Task brief >> Starting at the line that holds "The height and width of the screenshot is (474, 786).", reproduce each line exactly up to and including the last line of the records below. Pictures stay out.
The input Start Marker
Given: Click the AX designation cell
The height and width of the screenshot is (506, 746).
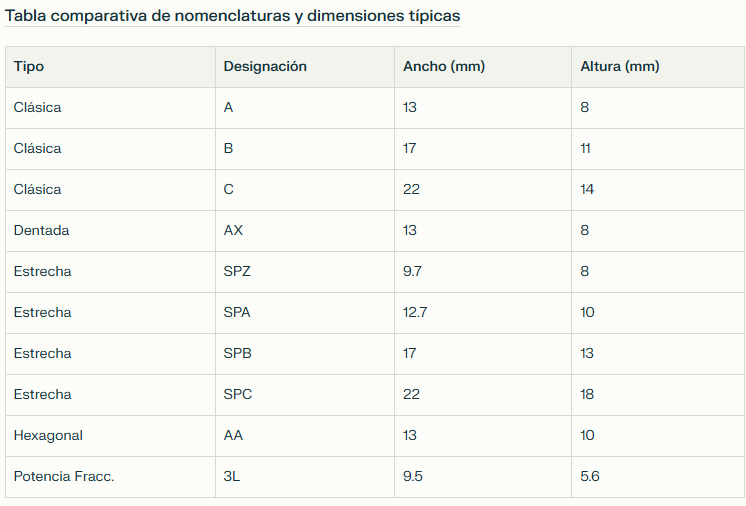Looking at the screenshot, I should click(x=305, y=231).
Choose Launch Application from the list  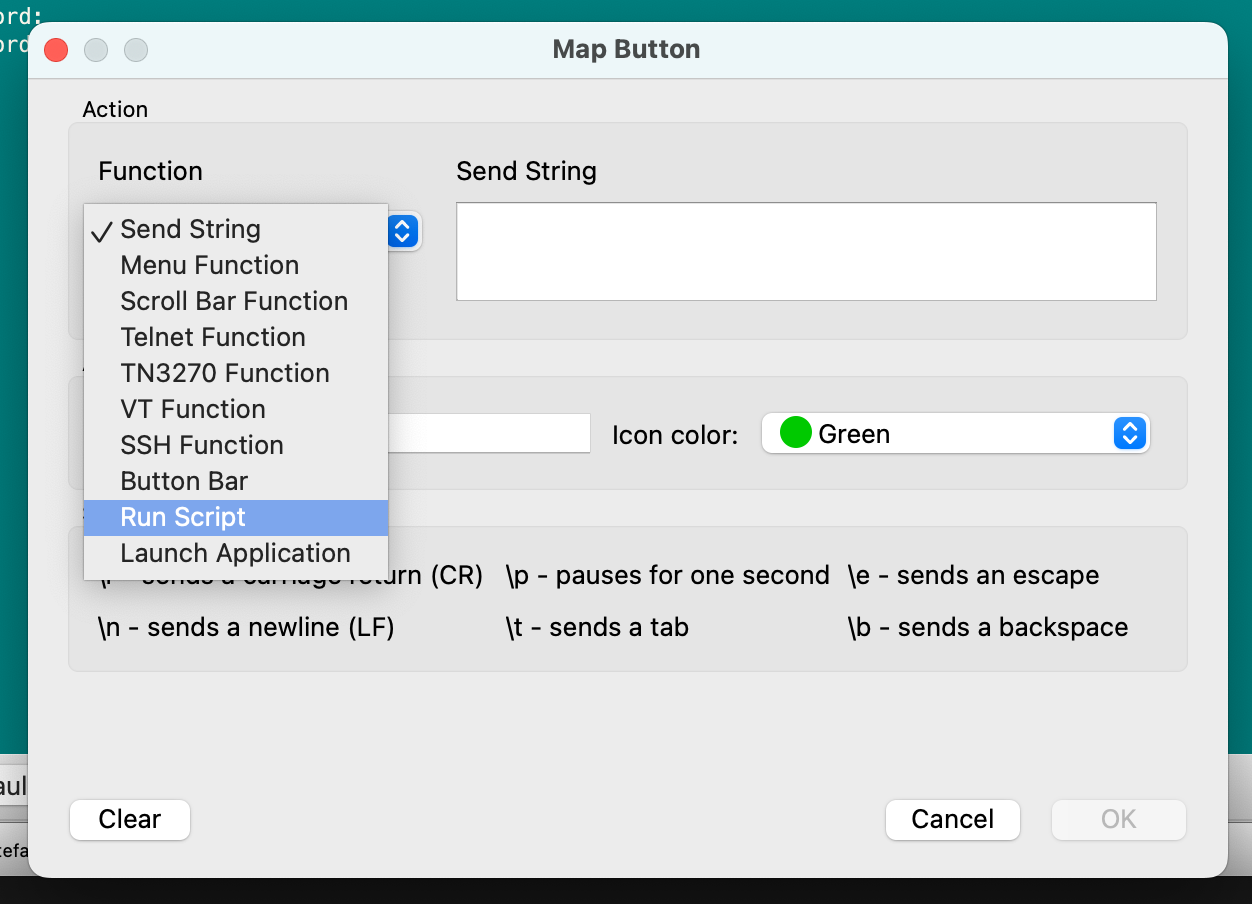[235, 553]
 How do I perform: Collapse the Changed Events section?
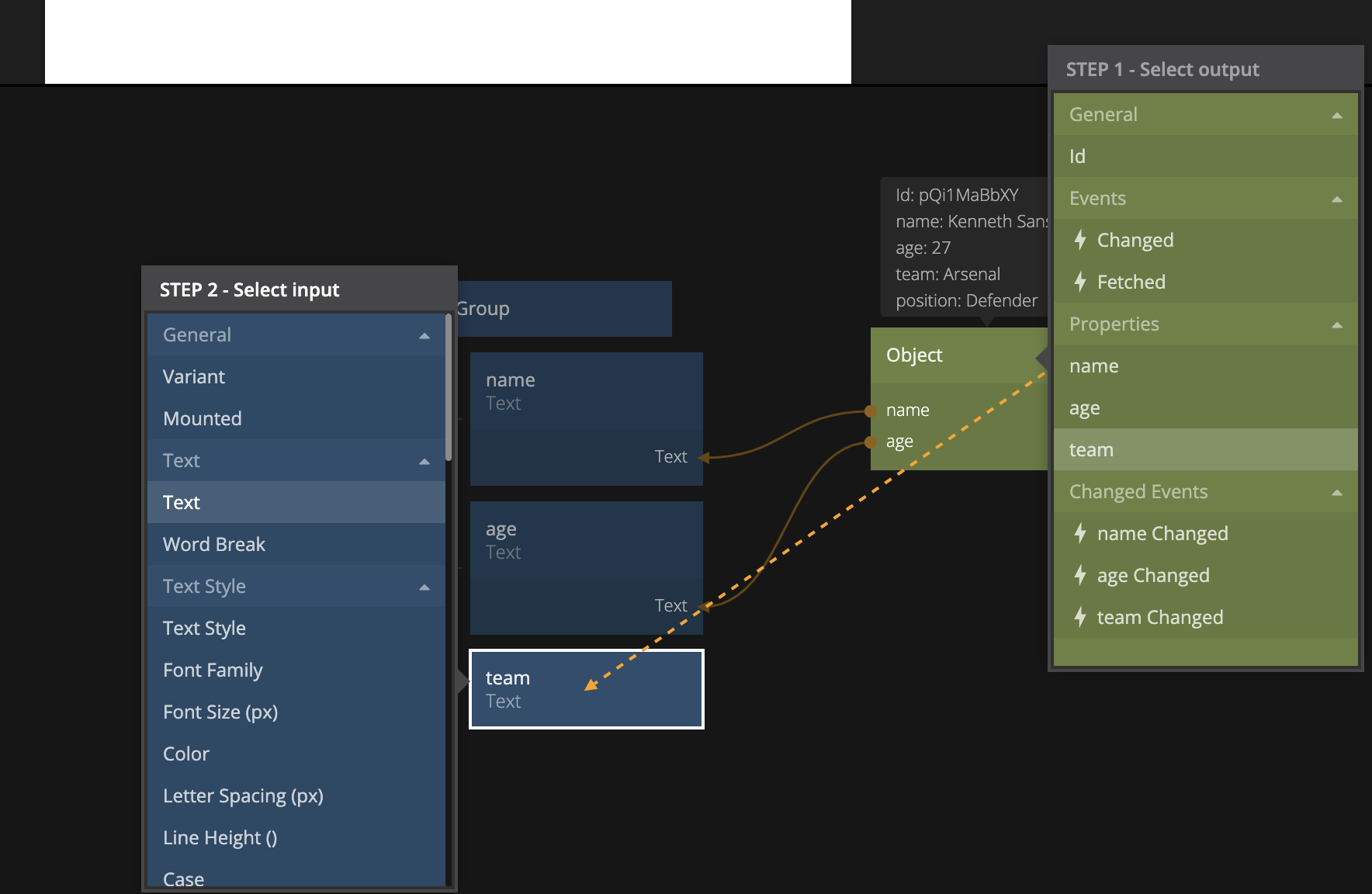[x=1336, y=493]
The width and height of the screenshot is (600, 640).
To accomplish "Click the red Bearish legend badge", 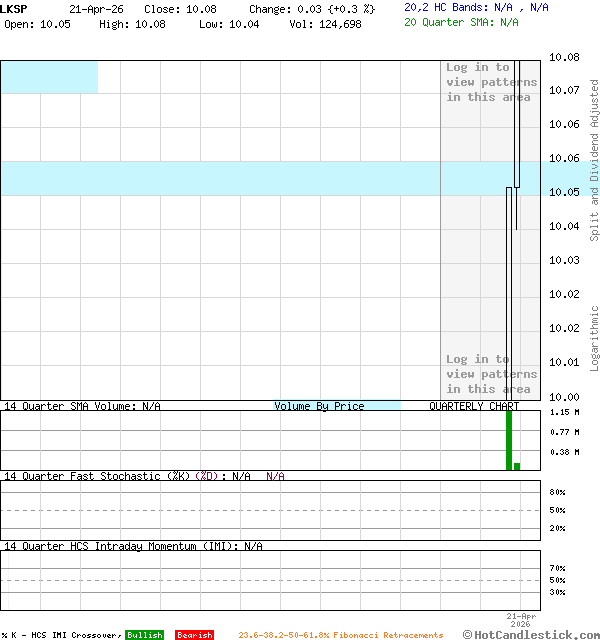I will pos(194,635).
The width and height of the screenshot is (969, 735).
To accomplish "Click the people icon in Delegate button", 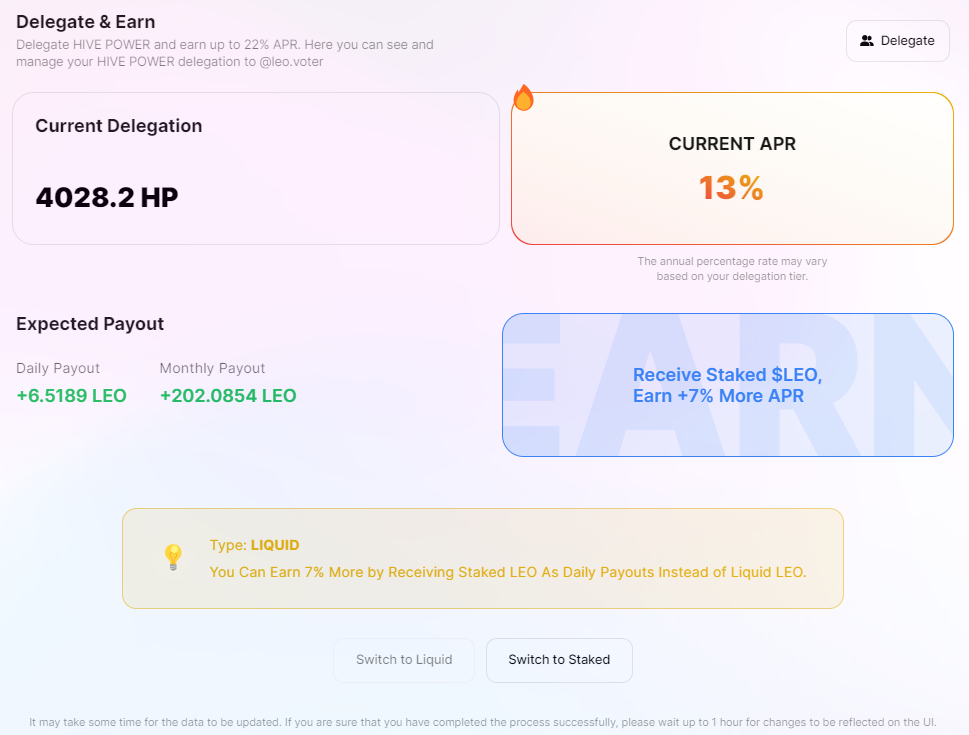I will [867, 41].
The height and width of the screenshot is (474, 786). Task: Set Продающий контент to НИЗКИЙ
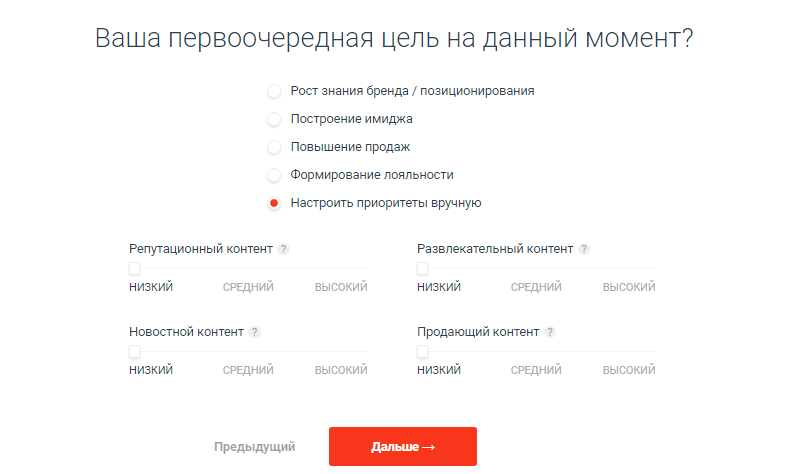[x=439, y=370]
The input End Marker
Solution to the problem >>
The height and width of the screenshot is (474, 786). Task: Set Продающий контент to НИЗКИЙ
[x=439, y=370]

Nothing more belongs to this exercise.